A few Tenkara links & a homemade rod

Dirt Cheap Tenkara …just love the attitude…by Gribley

Fitting out the cheap rod…crappy music, no instructions but pictures are useful. No need to have a lathe to make cork handles from wine corks…hand rasp and sandpaper will work just as well (albeit slower) …you can (if game) mount it in a fixed electrical drill (preferably variable speed, so you can use low speed) as a lathe alternative. A further alternative to the paracord and cork handles is to use the fuzzy side of velcro tape…by Fishing Hobby

Fitting out the the kit rod …also crappy music, simple text instructions and clear pictures. by Aaron Kaminski

I built a mini, non-telescoping, “Tenkara” rod from an old solid fibreglass rod, bought at the local recycling tip shop. This involved several hours of wet sanding the blank to achieve a slower action. Not something i would recommend to my worst enemy. First of all, you need to wet sand and to take all precautions (mask, ventilation, vacuuming) to avoid breathing in any fibreglass dust. Second, the process is very slow and laborious. Third, there is no guarantee that you can sand off enough material without destroying the integrity of the rod (i.e. breaks under load). On 1, I was prudent; on 2, pig-headed,; and on 3, lucky.

TASK GOAL:
Translate this sentence from the passage on homemade tenkara rods into Spanish: "Second, the process is very slow and laborious." Nothing in the records is needed here.

Items stored from a collection
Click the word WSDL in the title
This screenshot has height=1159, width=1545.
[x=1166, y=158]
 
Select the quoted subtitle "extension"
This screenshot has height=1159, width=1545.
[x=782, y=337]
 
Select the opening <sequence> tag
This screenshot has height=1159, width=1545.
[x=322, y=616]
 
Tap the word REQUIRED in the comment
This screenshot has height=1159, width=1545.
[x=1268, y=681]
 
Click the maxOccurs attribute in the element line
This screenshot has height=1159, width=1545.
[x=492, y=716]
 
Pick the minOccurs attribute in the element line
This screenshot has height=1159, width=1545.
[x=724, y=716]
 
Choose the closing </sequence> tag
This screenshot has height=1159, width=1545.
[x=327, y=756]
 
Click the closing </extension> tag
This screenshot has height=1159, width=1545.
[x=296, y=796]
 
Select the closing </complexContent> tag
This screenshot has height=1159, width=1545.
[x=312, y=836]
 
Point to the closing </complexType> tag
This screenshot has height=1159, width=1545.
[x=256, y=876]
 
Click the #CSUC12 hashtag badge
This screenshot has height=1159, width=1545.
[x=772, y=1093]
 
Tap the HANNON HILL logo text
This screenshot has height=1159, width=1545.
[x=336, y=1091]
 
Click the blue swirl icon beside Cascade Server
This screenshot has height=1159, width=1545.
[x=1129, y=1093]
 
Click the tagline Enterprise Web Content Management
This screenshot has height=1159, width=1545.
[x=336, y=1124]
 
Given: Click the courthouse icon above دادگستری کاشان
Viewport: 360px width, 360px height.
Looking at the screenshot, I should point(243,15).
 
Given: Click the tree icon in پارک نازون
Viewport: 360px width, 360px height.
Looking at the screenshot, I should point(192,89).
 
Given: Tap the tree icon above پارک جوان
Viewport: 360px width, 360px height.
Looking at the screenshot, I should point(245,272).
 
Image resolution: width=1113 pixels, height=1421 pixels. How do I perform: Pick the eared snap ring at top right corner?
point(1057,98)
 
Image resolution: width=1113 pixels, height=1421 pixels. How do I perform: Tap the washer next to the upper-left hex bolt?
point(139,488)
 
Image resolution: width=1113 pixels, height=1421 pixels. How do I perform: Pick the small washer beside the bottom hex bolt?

ANSWER BOX:
En segundo lugar, el proceso es muy lento y laborioso.